Every line from the one holding "Switch to the Library tab" through the last line of the records must be retyped exactly, and no other line or picture may appear in the copy.

-------- PROVIDED ENTRIES --------

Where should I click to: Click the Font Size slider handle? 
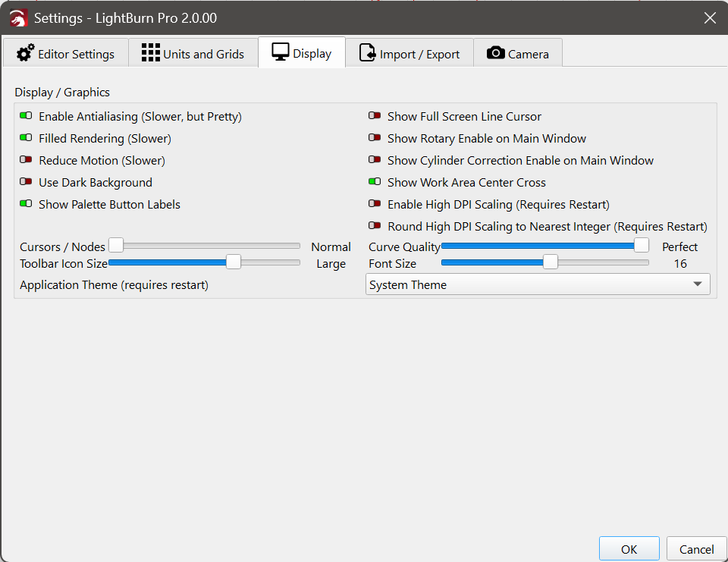coord(551,262)
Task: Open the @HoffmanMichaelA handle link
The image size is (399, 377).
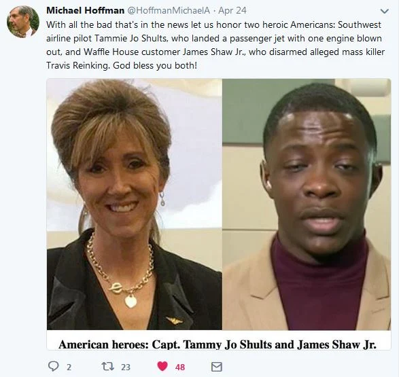Action: pyautogui.click(x=169, y=10)
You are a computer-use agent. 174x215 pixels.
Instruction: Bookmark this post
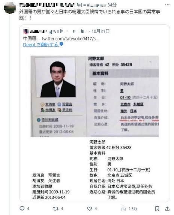tap(157, 209)
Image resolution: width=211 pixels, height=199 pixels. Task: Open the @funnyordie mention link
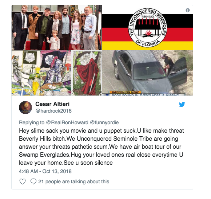(104, 122)
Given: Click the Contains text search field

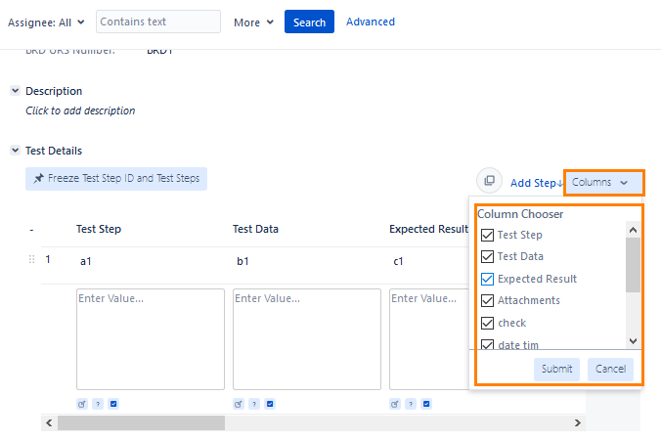Looking at the screenshot, I should coord(158,22).
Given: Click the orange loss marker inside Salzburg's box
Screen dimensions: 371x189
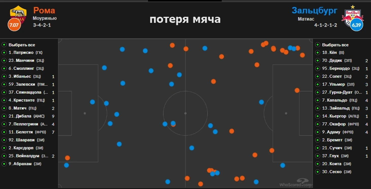Looking at the screenshot, I should tap(297, 90).
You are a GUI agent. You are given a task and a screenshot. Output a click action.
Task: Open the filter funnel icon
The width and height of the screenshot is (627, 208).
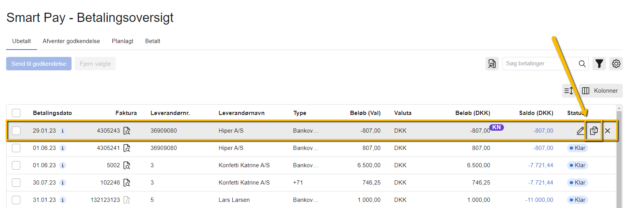tap(599, 63)
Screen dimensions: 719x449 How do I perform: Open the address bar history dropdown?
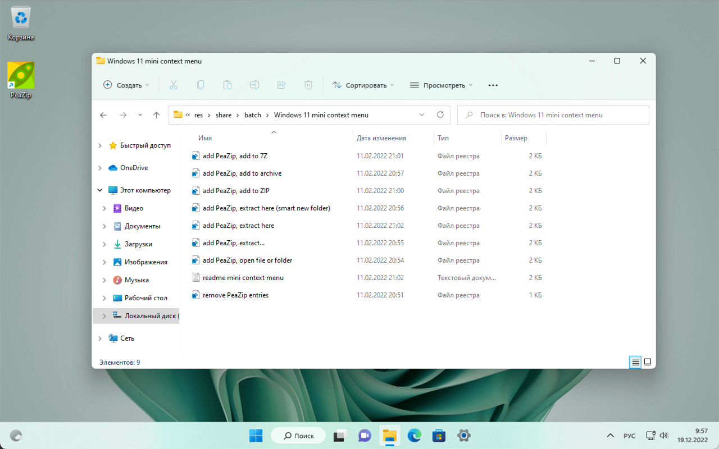[x=422, y=115]
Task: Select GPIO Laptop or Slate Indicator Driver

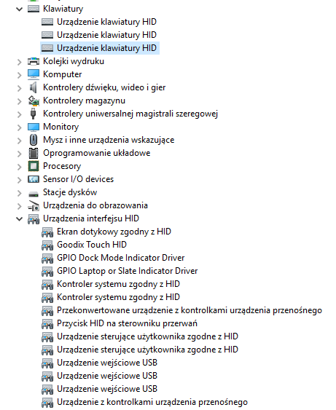Action: coord(127,271)
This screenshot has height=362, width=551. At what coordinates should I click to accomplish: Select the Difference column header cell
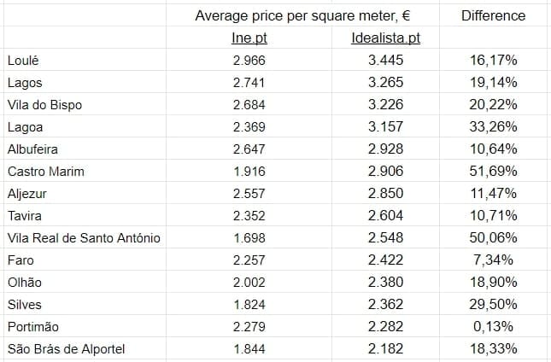(493, 16)
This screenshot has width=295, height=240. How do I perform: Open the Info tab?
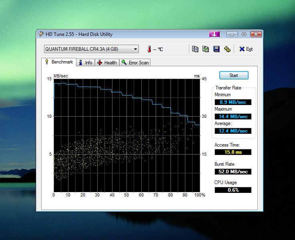coord(85,63)
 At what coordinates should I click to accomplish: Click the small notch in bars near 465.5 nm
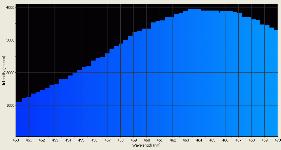click(x=219, y=12)
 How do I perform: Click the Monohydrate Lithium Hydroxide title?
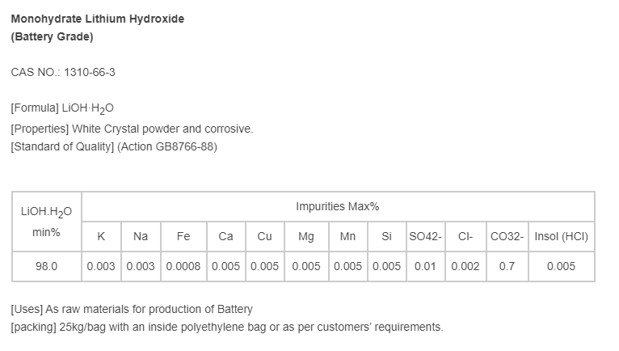(97, 19)
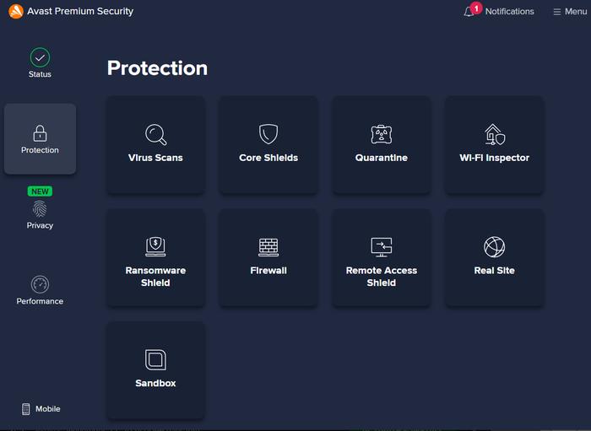
Task: Open the Quarantine biohazard icon
Action: (382, 135)
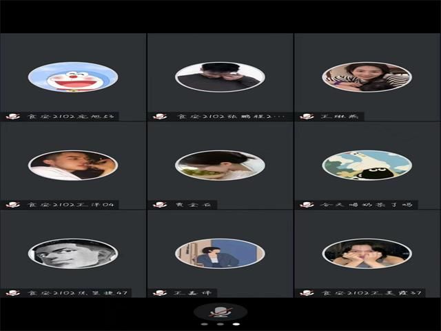The image size is (441, 331).
Task: Select the black-and-white male portrait avatar
Action: [73, 254]
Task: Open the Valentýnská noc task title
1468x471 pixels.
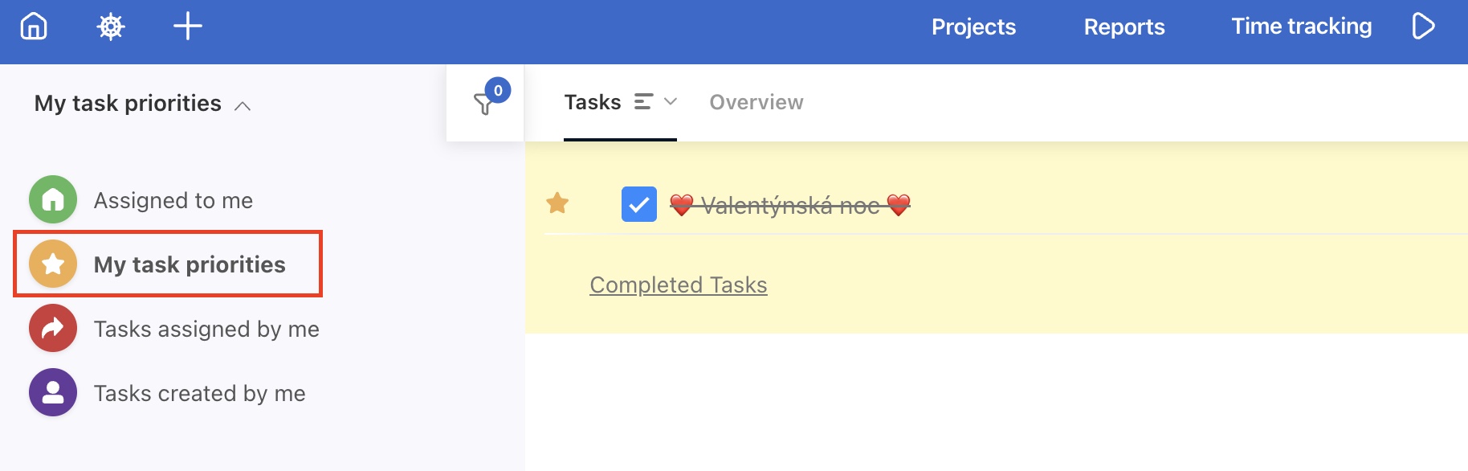Action: click(x=790, y=206)
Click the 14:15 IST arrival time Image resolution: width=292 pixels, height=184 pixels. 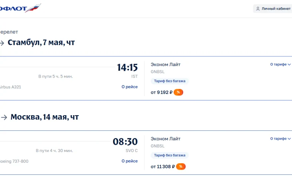(x=127, y=68)
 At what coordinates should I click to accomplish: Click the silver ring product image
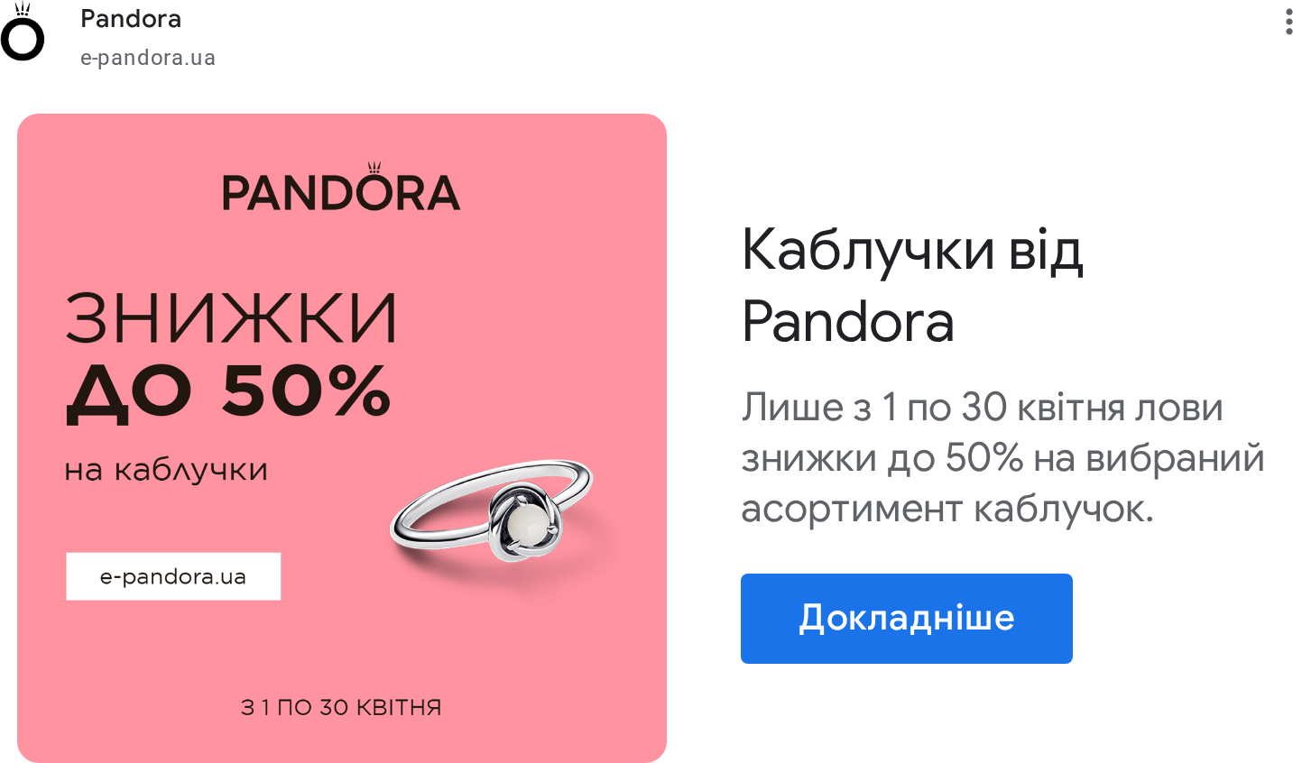(x=492, y=512)
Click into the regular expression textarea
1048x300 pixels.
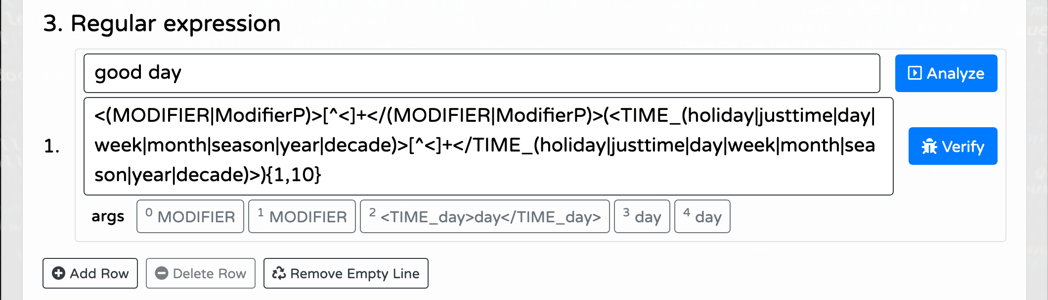(445, 146)
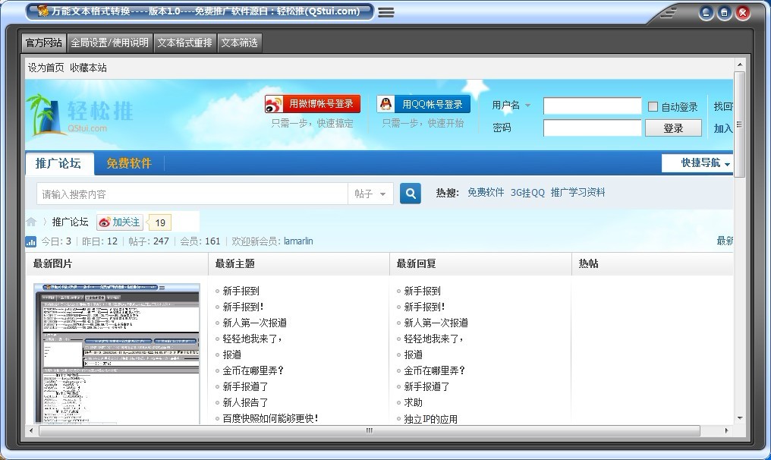
Task: Click the 登录 login button
Action: pos(673,128)
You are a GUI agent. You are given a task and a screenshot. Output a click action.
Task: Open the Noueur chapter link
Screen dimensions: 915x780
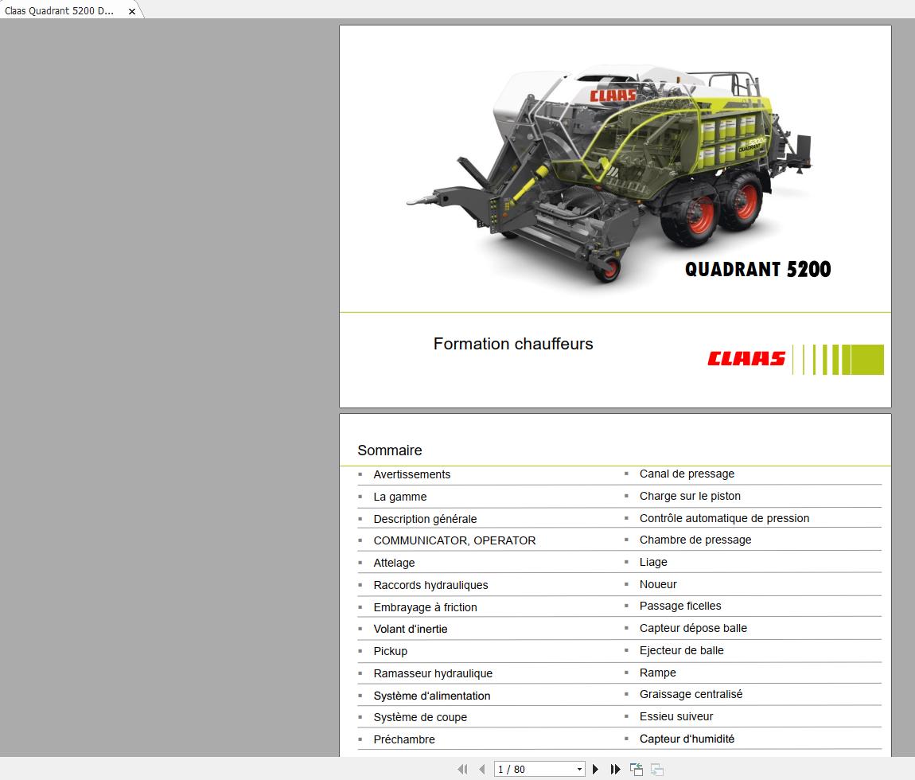(x=658, y=583)
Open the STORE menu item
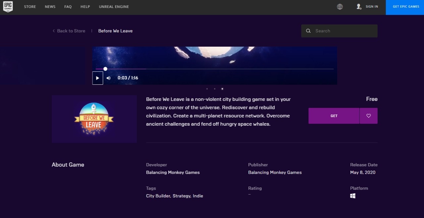The width and height of the screenshot is (424, 218). (30, 7)
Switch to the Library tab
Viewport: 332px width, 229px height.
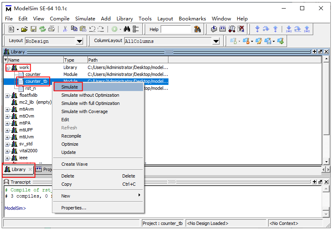[18, 169]

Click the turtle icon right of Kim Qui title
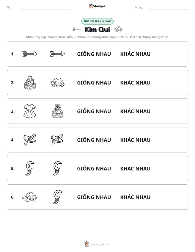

--------

* ANSWER TO THIS TASK *
Switch to the Library tab
Viewport: 332px width, 229px height.
[18, 169]

Click the turtle icon right of Kim Qui title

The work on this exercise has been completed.